Furniture industry rejects merger of XXXLutz and Home24 – Economy

The three Xs in the name of the Austrian furniture retailer XXXLutz, that much is certain after the new takeover attempt, are the program. The Austrians dream of greatness, and so they keep buying more. The auditors from PwC have the strategy of XXXLutz in one Study from July this year described as “purchase-driven market penetration”. Due to an almost insatiable hunger for takeovers, XXXLutz has become a heavyweight in the German furniture industry: a total of 5.3 billion sales, 350 furniture stores in Europe and a constant growth in market shares. Now XXXLutz, known as a stationary retailer, wants to swallow an almost pure online furniture retailer with Home24. The company announced this on Wednesday evening. The management of Home24 agrees. The supplier industry, on the other hand, is concerned.

The manufacturers, mostly many small and medium-sized businesses, fear that XXXLutz, with its many furniture brands, could become an overpowering customer who dictates the prices, and that in times of rapidly increasing raw material and energy costs for procurement. “Only so much,” says a spokesman for the furniture industry association. “From the industrial side, we are looking closely at developments in the furniture trade and with increasing sensitivity.” In contrast to industry, concentration in retail has accelerated. “In addition to the few price-setting purchasing associations that determine the German market, the takeover of Home24 in particular has achieved impressive, perhaps already critical, market power – to put it cautiously.” The suppliers definitely see competition law problems here, which could affect consumer prices in the furniture stores.
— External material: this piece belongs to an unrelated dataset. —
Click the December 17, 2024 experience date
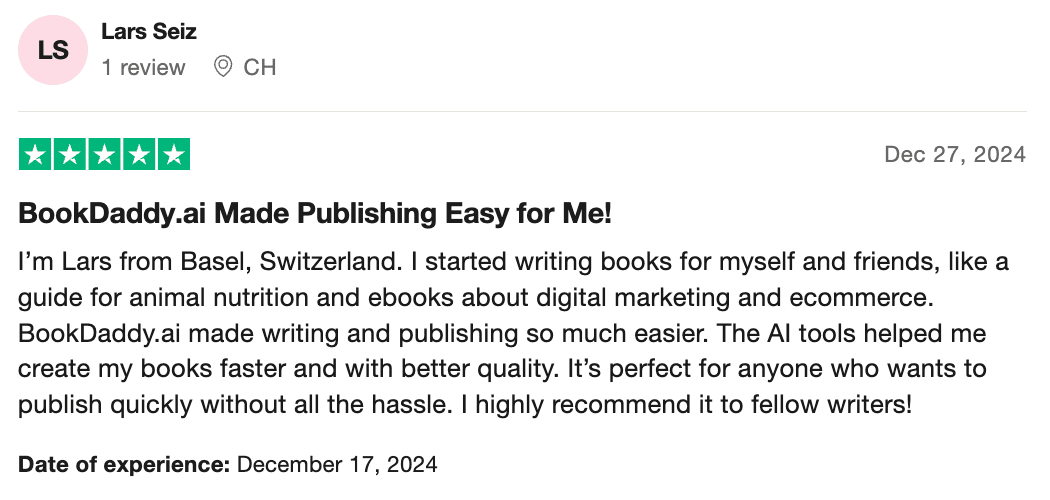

According to PwC, the five largest furniture retailers in Germany, led by IKEA and XXXLutz, a 44 percent share of sales. On the other hand, there is a fragmented manufacturer market. This creates a “market power” in favor of the dealers, who could enforce them against the suppliers. A similar process of concentration has taken place in online furniture trading in recent years, intensified by the corona pandemic. According to the e-commerce association BEVH, four companies now largely dominate the market here: Ikea, Otto Living, Westwing and Home24.

The concentration is “dangerous” for manufacturers and consumers

The irony from Home24’s point of view is that the Berlin start-up started a decade ago to replace Ikea, according to its own statements. The Swedish retailer, which was hardly active on the Internet at the time, has now risen to become the largest online furniture retailer in Germany and, unlike XXXLutz, continues to focus on organic growth, i.e. without acquisitions. Home24, on the other hand, which struggled with losses right from the start, will now probably be taken over by a predominantly brick-and-mortar retailer who wants to strengthen its online business. The number two in the overall market is thus taking over number four in online trading.

The manufacturers association fears disadvantages for the consumer. “In principle, antitrust law always acts in the interest of the end user,” says the spokesman. “But we are now reaching a level of concentration that could not only be dangerous for the manufacturers, but also questionable for the variety in the furniture trade and the pricing power towards the end user.”

Consumers are already reluctant to buy and there is no improvement in sight. Jan Kurth, managing director of the furniture industry association, speaks of a ““roller coaster ride” that the industry is going through. In the hot phase of the Covid pandemic, people working from home would have set themselves up nicely at home. The industry made good money. With Russia’s war of aggression, inflation and energy crisis However, the mood has now turned negative. Upholstered furniture and kitchens are slightly less affected. According to PwC, the citizens are so insecure because of the increased prices and the ongoing war in Ukraine that they are putting off buying products such as furniture for the time being or doing without them altogether.

In online furniture retail in particular, sales have fallen sharply in recent months. According to the BEVH, sales have fallen by more than 15 percent in the past three months alone. The slump in consumption also meant that the Home24 share lost a lot of value. By the end of September, it had fallen to a 52-week low of €2.50. That also made the online retailer an attractive takeover candidate for XXXLutz.